[Stored data]

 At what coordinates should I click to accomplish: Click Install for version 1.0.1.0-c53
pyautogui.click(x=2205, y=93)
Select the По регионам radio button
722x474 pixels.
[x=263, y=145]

Work order. Every entry must be duplicated exactly as it was written.

Expected output.
 At what coordinates should I click to accomplish: Click Install for version 1.0.1.0-c53
pyautogui.click(x=2205, y=93)
Select the По регионам radio button
722x474 pixels.
[x=263, y=145]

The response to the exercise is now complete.